=== What the exercise asks ===
Copy out every line of the data below, character for character, with nothing added, dropped, or changed.

--- start ---

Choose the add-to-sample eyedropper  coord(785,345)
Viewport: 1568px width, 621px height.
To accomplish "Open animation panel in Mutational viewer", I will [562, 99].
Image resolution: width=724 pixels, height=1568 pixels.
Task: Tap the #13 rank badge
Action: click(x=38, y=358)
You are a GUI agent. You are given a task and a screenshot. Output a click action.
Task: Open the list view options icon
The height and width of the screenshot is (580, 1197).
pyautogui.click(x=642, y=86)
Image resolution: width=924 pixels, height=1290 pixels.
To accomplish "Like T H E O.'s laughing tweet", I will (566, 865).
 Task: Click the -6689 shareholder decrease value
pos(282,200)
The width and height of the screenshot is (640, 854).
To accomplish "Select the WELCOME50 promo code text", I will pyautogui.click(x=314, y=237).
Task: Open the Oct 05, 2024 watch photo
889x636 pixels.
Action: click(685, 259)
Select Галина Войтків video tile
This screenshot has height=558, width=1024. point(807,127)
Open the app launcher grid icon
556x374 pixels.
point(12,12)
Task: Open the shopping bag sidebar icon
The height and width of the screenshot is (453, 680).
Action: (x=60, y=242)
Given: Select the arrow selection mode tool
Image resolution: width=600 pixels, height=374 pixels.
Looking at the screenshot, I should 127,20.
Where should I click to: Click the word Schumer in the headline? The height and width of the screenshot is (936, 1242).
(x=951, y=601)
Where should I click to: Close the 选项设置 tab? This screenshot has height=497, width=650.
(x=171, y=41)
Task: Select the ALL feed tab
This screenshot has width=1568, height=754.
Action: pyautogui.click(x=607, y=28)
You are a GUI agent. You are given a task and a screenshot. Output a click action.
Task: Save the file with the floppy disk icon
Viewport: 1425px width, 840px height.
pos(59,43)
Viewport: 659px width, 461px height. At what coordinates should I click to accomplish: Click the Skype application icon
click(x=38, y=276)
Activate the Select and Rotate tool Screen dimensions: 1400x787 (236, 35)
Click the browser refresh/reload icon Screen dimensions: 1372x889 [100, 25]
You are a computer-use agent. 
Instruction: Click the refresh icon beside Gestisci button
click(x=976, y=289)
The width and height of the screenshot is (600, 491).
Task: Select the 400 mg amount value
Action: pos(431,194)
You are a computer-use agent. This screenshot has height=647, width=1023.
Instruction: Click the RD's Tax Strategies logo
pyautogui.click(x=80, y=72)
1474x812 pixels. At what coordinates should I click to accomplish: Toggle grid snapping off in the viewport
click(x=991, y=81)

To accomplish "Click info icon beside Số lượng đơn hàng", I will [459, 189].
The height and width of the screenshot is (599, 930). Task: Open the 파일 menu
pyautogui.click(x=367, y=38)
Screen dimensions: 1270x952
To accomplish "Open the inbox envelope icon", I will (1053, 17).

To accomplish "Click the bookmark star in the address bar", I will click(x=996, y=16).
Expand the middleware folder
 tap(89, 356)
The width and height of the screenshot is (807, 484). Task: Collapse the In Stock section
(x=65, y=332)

--- end ---

=== Reply to the task ===
Choose the add-to-sample eyedropper  coord(785,345)
Viewport: 1568px width, 621px height.
To accomplish "Open animation panel in Mutational viewer", I will [562, 99].
Image resolution: width=724 pixels, height=1568 pixels.
Task: Tap the #13 rank badge
Action: click(x=38, y=358)
You are a GUI agent. You are given a task and a screenshot. Output a click action.
Task: Open the list view options icon
The height and width of the screenshot is (580, 1197).
pyautogui.click(x=642, y=86)
Image resolution: width=924 pixels, height=1290 pixels.
To accomplish "Like T H E O.'s laughing tweet", I will (566, 865).
 Task: Click the -6689 shareholder decrease value
pos(282,200)
The width and height of the screenshot is (640, 854).
To accomplish "Select the WELCOME50 promo code text", I will pyautogui.click(x=314, y=237).
Task: Open the Oct 05, 2024 watch photo
889x636 pixels.
Action: click(685, 259)
Select Галина Войтків video tile
This screenshot has height=558, width=1024. point(807,127)
Open the app launcher grid icon
556x374 pixels.
point(12,12)
Task: Open the shopping bag sidebar icon
The height and width of the screenshot is (453, 680).
Action: (x=60, y=242)
Given: Select the arrow selection mode tool
Image resolution: width=600 pixels, height=374 pixels.
Looking at the screenshot, I should 127,20.
Where should I click to: Click the word Schumer in the headline? The height and width of the screenshot is (936, 1242).
(x=951, y=601)
Where should I click to: Close the 选项设置 tab? This screenshot has height=497, width=650.
(x=171, y=41)
Task: Select the ALL feed tab
This screenshot has width=1568, height=754.
Action: pyautogui.click(x=607, y=28)
You are a GUI agent. You are given a task and a screenshot. Output a click action.
Task: Save the file with the floppy disk icon
Viewport: 1425px width, 840px height.
pos(59,43)
Viewport: 659px width, 461px height. At what coordinates should I click to accomplish: Click the Skype application icon
click(x=38, y=276)
Activate the Select and Rotate tool Screen dimensions: 1400x787 (236, 35)
Click the browser refresh/reload icon Screen dimensions: 1372x889 [100, 25]
You are a computer-use agent. 
Instruction: Click the refresh icon beside Gestisci button
click(x=976, y=289)
The width and height of the screenshot is (600, 491).
Task: Select the 400 mg amount value
Action: pos(431,194)
You are a computer-use agent. This screenshot has height=647, width=1023.
Instruction: Click the RD's Tax Strategies logo
pyautogui.click(x=80, y=72)
1474x812 pixels. At what coordinates should I click to accomplish: Toggle grid snapping off in the viewport
click(x=991, y=81)

To accomplish "Click info icon beside Số lượng đơn hàng", I will [459, 189].
The height and width of the screenshot is (599, 930). Task: Open the 파일 menu
pyautogui.click(x=367, y=38)
Screen dimensions: 1270x952
To accomplish "Open the inbox envelope icon", I will (1053, 17).

To accomplish "Click the bookmark star in the address bar", I will click(x=996, y=16).
Expand the middleware folder
 tap(89, 356)
The width and height of the screenshot is (807, 484). Task: Collapse the In Stock section
(x=65, y=332)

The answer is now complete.